Content - ae314411dea82f0ab034a70cfedeb4b586b75884 - 2f1d924/man/propagate.Rd

visit type:
Tip revision: 562f925f4e376da720218c0f2656ed807df555bb authored by Andrej-Nikolai Spiess on 05 May 2010, 00:00:00 UTC
version 1.2-8
Tip revision: 562f925
propagate.Rd
\name{propagate}
\alias{propagate}
\encoding{latin1}

\title{General error analysis function using Monte-Carlo simulation/permutation/(first-order) error propagation}

\description{
A general function for the calculation of errors. Can be used for qPCR data, but any data that should be subjected to error analysis will do.
The different error types can be calculated for any given expression from either replicates or from statistical summary data (mean & standard deviation). 
These are:\cr\cr
1) \bold{Monte-Carlo simulation:}\cr
For each variable in the dataset, simulated data with \code{nsim} samples is generated from a multivariate normal distribution using
 the mean and s.d. of each variable.
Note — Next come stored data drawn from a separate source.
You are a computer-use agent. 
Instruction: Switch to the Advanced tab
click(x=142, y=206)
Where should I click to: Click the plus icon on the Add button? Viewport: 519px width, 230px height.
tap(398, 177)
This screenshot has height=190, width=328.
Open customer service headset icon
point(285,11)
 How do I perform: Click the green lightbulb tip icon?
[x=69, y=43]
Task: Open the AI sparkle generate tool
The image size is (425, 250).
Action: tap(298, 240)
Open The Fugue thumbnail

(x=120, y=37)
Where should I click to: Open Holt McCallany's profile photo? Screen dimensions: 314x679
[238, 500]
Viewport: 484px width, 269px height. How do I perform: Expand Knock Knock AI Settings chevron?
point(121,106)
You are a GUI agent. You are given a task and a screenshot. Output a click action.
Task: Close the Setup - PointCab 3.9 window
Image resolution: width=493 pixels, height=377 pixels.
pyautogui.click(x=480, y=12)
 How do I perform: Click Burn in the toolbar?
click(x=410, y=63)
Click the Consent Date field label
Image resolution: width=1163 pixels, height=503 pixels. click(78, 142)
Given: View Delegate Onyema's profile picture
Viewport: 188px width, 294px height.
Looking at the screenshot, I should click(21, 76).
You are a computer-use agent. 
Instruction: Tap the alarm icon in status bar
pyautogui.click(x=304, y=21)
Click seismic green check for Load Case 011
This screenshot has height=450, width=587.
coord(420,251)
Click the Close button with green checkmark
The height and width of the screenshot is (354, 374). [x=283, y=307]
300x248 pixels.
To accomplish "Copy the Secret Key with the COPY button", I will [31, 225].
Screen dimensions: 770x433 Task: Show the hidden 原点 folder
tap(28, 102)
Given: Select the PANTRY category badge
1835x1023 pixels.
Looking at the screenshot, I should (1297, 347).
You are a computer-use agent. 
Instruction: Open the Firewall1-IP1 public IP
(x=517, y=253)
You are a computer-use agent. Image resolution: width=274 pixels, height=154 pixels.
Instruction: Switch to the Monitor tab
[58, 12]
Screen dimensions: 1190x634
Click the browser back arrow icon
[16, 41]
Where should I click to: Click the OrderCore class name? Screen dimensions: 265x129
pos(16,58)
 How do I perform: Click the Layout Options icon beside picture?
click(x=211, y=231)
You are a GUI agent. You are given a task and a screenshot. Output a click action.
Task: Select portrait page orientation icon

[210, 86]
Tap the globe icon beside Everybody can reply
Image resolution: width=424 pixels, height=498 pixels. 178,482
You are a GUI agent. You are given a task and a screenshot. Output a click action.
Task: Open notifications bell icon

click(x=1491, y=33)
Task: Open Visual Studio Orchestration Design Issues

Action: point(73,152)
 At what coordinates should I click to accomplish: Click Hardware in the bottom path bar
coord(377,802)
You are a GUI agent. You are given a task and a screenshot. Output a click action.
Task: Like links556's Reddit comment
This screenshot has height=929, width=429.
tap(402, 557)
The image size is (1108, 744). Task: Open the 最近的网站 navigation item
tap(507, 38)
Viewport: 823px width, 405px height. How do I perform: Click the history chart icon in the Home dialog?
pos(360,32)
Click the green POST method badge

All data is coerced into a new dataset that has the same covariance structure as the initial dataset.
Each row of the simulated dataset is evaluated and statistics are calculated from the \code{nsim} evaluations.

2) \bold{Permutation approach:}\cr
The data of the original dataset is permutated \code{nperm} times by binding observations together according to \code{ties}.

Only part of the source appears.